Automated Market Makers (AMMs)
An AMM is a smart contract that holds reserves of two or more tokens in a liquidity pool and uses a mathematical formula to determine exchange rates. Instead of matching buyers and sellers through an order book, anyone can trade against the pool at any time — and anyone can provide liquidity by depositing tokens.
How They Work
The most common AMM model is the constant product formula (x × y = k), pioneered by Uniswap:
- A liquidity pool holds reserves of two tokens (e.g. ETH and USDC)
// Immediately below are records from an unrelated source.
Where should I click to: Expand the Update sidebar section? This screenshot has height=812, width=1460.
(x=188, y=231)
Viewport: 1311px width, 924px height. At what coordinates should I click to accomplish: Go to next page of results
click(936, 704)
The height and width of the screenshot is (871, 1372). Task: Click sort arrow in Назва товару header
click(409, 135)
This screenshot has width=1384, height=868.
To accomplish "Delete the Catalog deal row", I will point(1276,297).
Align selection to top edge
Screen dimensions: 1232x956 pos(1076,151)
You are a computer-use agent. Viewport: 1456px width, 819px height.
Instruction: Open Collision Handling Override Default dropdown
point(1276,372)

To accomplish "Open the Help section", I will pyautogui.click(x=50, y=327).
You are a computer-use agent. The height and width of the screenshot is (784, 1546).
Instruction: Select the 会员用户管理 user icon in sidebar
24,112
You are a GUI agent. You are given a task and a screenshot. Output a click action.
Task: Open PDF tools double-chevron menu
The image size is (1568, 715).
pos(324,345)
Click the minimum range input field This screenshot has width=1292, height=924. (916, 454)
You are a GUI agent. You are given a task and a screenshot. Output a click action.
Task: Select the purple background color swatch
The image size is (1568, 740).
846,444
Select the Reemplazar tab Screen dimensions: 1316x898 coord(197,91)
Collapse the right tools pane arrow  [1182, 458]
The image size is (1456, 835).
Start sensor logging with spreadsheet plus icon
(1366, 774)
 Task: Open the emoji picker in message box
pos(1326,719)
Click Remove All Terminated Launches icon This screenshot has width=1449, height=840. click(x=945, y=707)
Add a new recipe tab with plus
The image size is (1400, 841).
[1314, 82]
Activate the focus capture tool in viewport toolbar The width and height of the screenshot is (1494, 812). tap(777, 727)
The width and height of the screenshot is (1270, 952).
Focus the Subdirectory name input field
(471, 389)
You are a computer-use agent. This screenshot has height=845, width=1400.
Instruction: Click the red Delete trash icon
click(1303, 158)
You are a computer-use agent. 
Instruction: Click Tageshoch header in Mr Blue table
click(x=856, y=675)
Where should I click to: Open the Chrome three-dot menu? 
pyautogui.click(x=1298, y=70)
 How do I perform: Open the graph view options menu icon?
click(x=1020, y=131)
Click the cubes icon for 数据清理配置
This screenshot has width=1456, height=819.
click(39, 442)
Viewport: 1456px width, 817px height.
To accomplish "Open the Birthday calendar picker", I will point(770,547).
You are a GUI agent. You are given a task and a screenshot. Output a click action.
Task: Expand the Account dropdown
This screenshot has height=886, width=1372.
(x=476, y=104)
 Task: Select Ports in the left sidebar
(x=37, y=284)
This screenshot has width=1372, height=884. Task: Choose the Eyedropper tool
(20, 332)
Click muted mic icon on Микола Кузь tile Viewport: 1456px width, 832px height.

- The product of the reserves must remain constant after each trade
- Larger trades move the price more (slippage), creating a natural price curve
- Liquidity providers (LPs) deposit equal value of both tokens and earn trading fees
- Prices adjust automatically based on supply and demand
Key AMM Designs
- Uniswap v2/v3 — constant product with concentrated liquidity (v3)
- Curve — optimised for stablecoin-to-stablecoin swaps with minimal slippage
- Balancer — weighted pools supporting multiple tokens with custom ratios
- GMX — oracle-based pricing for perpetual futures trading
Why They Matter
AMMs solved the liquidity bootstrapping problem for decentralised exchanges. Before AMMs, on-chain order books were too slow and expensive. AMMs enable:
- Permissionless trading — any token can be listed by creating a pool
- Passive income — LPs earn fees proportional to their share of the pool
- Composability — other protocols can build on top of AMM liquidity
- Price discovery — on-chain prices that other protocols can reference
Risks
- Impermanent loss — LPs can lose value relative to simply holding tokens when prices diverge
- Smart contract risk — vulnerabilities in pool contracts can lead to fund loss
- MEV — miners/validators can extract value by reordering transactions (sandwich attacks)
- Low liquidity — small pools have high slippage, making large trades expensive
The Evolution
AMMs have evolved from simple constant-product pools to sophisticated financial primitives. Concentrated liquidity (Uniswap v3), dynamic fees, and oracle-integrated designs represent the maturation of on-chain market making — increasingly competitive with centralised exchange liquidity.